On May 14, 2016, the Bowling Green Daily News ran a story about James Minor “Jimmie” Stewart, a 99-year-old World War II veteran who spent more than two years as a prisoner of war in Germany. The story highlighted Stewart’s “wartime log,” a journal issued by the Red Cross that invited POWs to document their experiences with diary-style entries, drawings, poetry, and keepsakes. The objective was to create a “permanent souvenir” that would serve as a “visible link” between the soldier and “the folks at home.”
While we are sorry to report Jimmie’s death on April 26, 2017, we are very pleased that his wife Ruth has recently donated his wartime log to the Manuscripts & Folklife Archives of WKU’s Special Collections Library. It is both a poignant and inspiring record of Stewart’s life behind barbed wire.

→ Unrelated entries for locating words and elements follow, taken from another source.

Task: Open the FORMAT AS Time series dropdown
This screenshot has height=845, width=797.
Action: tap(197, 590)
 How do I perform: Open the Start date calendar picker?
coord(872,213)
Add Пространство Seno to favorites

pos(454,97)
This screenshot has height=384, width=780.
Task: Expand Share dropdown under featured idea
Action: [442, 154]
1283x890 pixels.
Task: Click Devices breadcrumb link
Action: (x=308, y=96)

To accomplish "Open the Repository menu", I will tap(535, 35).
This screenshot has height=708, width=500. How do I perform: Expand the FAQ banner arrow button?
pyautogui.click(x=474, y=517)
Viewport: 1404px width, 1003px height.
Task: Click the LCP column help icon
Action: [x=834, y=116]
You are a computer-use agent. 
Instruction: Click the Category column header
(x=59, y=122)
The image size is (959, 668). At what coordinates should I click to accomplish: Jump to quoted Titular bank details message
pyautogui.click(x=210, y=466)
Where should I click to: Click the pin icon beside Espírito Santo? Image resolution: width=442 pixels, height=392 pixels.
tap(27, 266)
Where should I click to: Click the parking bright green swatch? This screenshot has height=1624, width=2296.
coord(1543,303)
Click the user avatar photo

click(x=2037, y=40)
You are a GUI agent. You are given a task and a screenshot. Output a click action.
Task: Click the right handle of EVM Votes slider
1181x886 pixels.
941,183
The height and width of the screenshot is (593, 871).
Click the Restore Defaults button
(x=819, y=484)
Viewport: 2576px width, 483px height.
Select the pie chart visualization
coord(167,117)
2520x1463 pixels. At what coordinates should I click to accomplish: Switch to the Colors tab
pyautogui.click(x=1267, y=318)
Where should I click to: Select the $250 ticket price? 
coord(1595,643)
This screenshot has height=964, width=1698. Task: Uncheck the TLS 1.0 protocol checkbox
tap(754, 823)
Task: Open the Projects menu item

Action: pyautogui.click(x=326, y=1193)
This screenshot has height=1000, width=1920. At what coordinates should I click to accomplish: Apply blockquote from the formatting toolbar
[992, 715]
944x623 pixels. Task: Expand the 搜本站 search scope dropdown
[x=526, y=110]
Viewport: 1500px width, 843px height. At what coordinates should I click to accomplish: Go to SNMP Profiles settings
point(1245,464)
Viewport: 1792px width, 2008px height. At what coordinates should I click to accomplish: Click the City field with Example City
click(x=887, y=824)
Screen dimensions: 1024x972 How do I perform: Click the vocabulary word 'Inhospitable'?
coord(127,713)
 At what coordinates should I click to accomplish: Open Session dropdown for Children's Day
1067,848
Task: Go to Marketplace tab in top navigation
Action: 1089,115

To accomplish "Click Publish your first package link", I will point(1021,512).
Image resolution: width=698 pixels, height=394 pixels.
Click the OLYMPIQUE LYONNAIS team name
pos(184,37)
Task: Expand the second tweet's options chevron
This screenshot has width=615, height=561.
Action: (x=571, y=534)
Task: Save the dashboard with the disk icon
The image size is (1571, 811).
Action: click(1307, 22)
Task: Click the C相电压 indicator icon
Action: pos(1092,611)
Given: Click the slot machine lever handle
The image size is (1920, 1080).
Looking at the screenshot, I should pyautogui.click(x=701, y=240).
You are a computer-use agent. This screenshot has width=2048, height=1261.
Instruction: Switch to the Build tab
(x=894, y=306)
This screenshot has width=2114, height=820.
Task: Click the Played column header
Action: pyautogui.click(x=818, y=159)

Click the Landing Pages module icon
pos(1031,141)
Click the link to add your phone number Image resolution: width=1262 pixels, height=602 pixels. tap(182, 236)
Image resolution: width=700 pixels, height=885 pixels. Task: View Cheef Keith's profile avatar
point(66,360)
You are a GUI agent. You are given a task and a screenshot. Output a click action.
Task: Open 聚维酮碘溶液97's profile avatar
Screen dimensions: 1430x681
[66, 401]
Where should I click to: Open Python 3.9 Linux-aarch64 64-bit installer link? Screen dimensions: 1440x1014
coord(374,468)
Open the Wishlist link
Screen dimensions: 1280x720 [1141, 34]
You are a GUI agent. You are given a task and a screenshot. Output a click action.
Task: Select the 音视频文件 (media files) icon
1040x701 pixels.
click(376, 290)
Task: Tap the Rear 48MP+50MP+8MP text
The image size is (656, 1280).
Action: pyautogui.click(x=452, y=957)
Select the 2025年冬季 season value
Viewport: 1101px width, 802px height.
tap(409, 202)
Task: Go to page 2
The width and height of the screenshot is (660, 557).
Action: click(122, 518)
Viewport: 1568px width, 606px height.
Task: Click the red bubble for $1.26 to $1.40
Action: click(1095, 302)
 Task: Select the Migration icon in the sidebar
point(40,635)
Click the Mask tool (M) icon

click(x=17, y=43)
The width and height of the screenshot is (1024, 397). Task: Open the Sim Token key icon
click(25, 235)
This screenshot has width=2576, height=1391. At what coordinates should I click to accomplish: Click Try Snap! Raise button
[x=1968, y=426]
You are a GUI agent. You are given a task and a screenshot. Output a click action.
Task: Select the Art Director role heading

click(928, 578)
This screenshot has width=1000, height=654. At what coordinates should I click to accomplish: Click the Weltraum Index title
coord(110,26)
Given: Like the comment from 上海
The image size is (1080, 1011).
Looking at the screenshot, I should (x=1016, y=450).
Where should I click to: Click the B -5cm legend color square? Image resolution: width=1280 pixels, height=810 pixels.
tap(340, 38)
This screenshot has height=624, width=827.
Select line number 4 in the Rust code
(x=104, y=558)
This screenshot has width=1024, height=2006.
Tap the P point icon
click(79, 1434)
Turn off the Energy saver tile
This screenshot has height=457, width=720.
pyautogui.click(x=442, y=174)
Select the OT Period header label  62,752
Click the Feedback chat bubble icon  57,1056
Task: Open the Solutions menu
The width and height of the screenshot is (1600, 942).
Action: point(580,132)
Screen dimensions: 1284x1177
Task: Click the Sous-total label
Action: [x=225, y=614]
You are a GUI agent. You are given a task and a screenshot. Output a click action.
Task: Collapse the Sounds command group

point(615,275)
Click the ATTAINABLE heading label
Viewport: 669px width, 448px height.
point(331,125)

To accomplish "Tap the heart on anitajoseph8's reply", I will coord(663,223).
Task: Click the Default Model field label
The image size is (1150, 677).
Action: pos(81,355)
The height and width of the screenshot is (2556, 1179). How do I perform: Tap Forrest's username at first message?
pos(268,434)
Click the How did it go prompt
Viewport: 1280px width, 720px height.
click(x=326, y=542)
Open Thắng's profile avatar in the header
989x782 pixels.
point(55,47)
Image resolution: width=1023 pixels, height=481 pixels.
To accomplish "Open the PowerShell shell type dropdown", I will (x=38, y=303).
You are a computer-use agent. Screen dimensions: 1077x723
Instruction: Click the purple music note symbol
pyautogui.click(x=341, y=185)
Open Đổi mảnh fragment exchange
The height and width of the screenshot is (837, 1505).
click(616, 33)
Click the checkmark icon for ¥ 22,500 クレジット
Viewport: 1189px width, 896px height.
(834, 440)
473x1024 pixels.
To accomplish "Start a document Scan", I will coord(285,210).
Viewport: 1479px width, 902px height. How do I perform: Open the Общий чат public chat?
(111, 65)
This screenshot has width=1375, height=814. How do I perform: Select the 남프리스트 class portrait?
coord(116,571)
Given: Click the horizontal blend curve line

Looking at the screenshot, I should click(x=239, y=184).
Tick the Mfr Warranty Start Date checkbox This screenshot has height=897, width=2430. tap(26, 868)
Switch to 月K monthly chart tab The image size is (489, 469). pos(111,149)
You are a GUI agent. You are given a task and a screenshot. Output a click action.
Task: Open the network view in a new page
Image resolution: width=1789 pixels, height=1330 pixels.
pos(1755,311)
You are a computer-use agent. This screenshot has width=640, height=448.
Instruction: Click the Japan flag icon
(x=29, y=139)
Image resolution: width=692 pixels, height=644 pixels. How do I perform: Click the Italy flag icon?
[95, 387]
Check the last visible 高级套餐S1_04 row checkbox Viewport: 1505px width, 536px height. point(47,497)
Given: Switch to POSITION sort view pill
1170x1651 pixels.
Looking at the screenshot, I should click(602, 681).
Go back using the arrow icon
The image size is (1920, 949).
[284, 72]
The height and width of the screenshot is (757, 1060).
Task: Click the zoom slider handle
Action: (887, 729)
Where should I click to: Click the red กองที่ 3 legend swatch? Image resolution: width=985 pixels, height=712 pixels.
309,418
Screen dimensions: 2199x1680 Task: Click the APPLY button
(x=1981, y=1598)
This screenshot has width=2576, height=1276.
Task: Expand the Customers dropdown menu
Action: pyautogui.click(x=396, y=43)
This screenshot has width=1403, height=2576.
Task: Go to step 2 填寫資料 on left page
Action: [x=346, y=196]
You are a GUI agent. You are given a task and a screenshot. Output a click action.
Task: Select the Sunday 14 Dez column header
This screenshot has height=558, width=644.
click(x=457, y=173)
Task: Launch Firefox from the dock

These hardcover journals were somewhat bulky, and many soldiers shed them as unwanted baggage when they, like Jimmie, were moved around from one prison camp to another. But Jimmie took the volume’s instructions to heart. Included in his wartime log were poems, drawings, lists of his fellow prisoners, envelopes from home, German banknotes, and even an official military ballot from the 1944 presidential election.
Some of the content was created by Stewart in his meticulous hand, while some was added by fellow prisoners. In “Poems by P.O.W.’s,” contributors dream of freedom and of those waiting at home (especially mothers), mourn lost comrades, and warn draft dodgers to “keep away from my girl.” One poem recalls the aftermath of Sidi Bou Zid, a battle in Tunisia that saw a smackdown of American soldiers by more experienced German troops. Its author nevertheless mocked Hitler by using the name of his father, the born-out-of-wedlock Alois Schicklgruber, and promised revenge: So now we’re the guest / Of that Austrian pest / “Shickie” The boy with my heart / But our buddies are coming / To fix up his plumbing / Or maybe to take it apart.
Perhaps most surprising to see are the many photographs in the journal: of camp buildings, Stewart’s fellow prisoners, two young ladies of his acquaintance, and camp activities. When they were not put to work, the men found time to stage musical performances and South Pacific-style theatricals featuring comely fellows in wigs, dresses and five-o’clock shadows.
A loose flyer in the journal told of the approaching end for the Nazis in April 1945: stand your ground, it ordered soldiers who were thinking of putting down their weapons and scattering. For Stewart, fortunately, liberation came in May, then repatriation to Bowling Green, where his wartime log survives to tell his story to the “folks at home.”